• What the exercise asks: From the entries below, extract every line that contains the string "Budget", copying each such line in full.

• Recorded data:
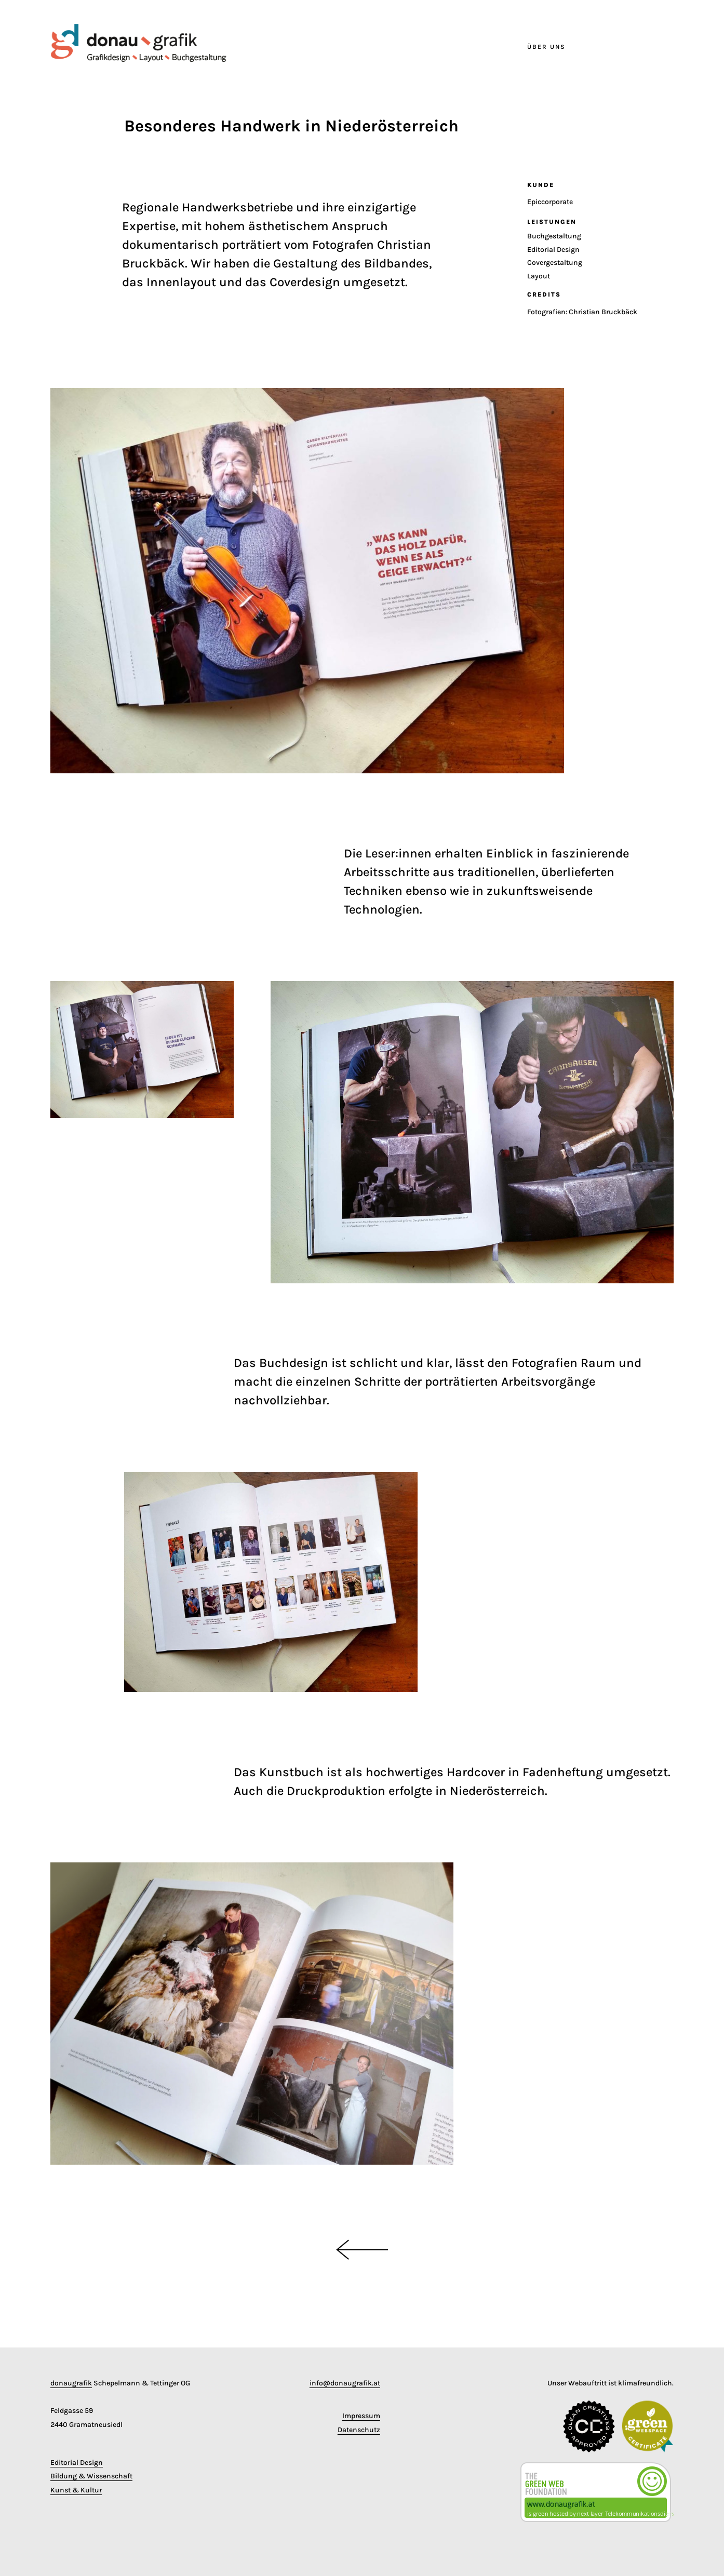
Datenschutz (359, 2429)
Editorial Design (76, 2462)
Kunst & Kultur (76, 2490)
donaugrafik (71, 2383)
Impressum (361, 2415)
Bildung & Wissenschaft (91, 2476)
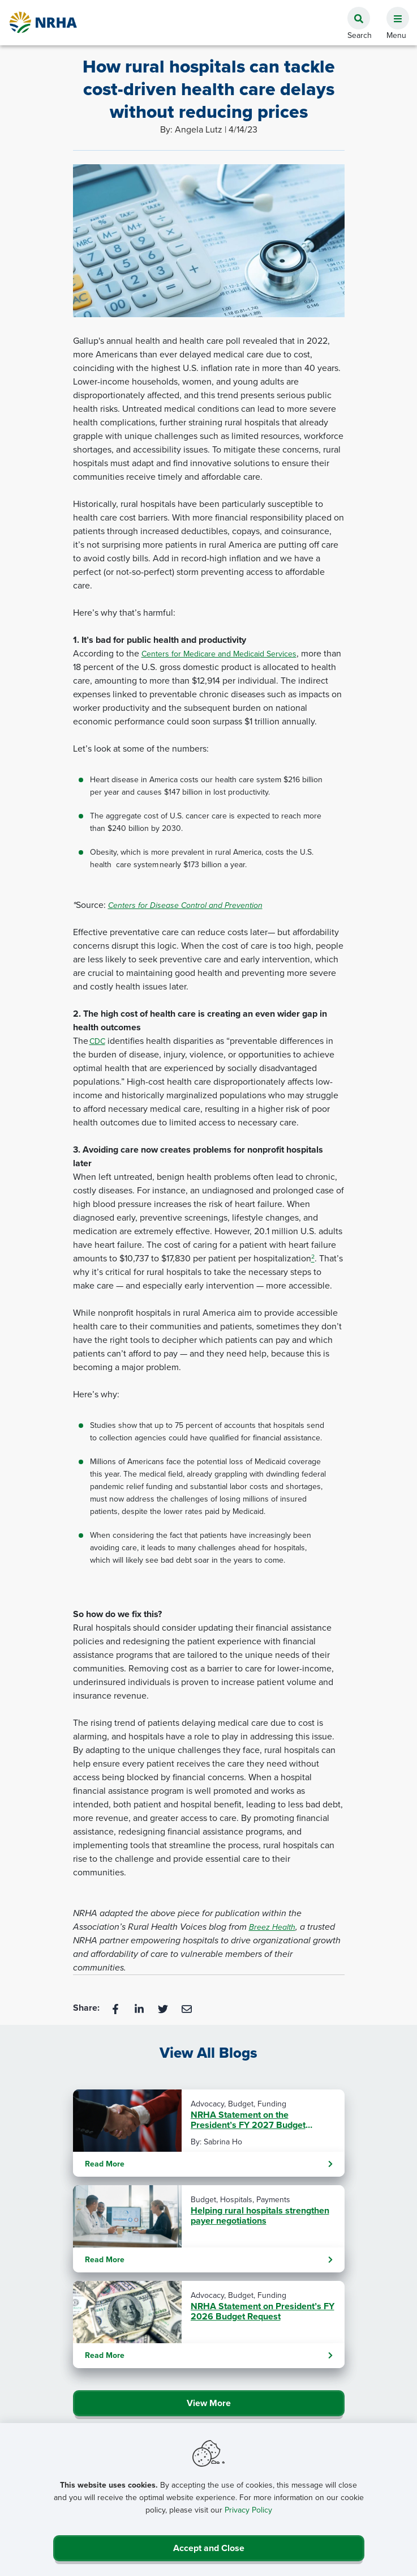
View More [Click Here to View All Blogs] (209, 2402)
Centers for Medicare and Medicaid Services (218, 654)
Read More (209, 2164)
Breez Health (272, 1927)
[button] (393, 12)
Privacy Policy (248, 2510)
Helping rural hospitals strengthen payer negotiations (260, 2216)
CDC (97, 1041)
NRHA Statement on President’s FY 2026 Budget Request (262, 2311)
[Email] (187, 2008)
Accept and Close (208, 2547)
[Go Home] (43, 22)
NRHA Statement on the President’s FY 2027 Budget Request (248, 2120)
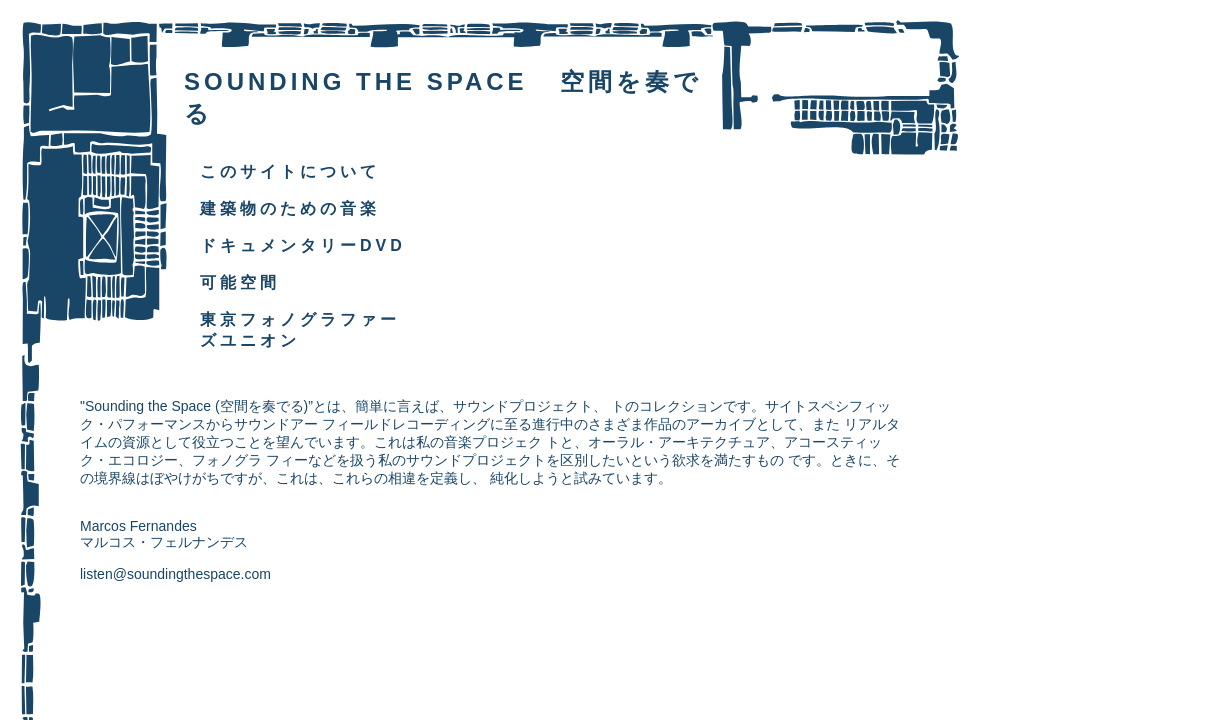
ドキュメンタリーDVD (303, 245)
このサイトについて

• Output:
NRHA Statement on President’s FY 2026 Budget Request (262, 2311)
NRHA Statement on the President’s FY 2027 Budget Request (248, 2120)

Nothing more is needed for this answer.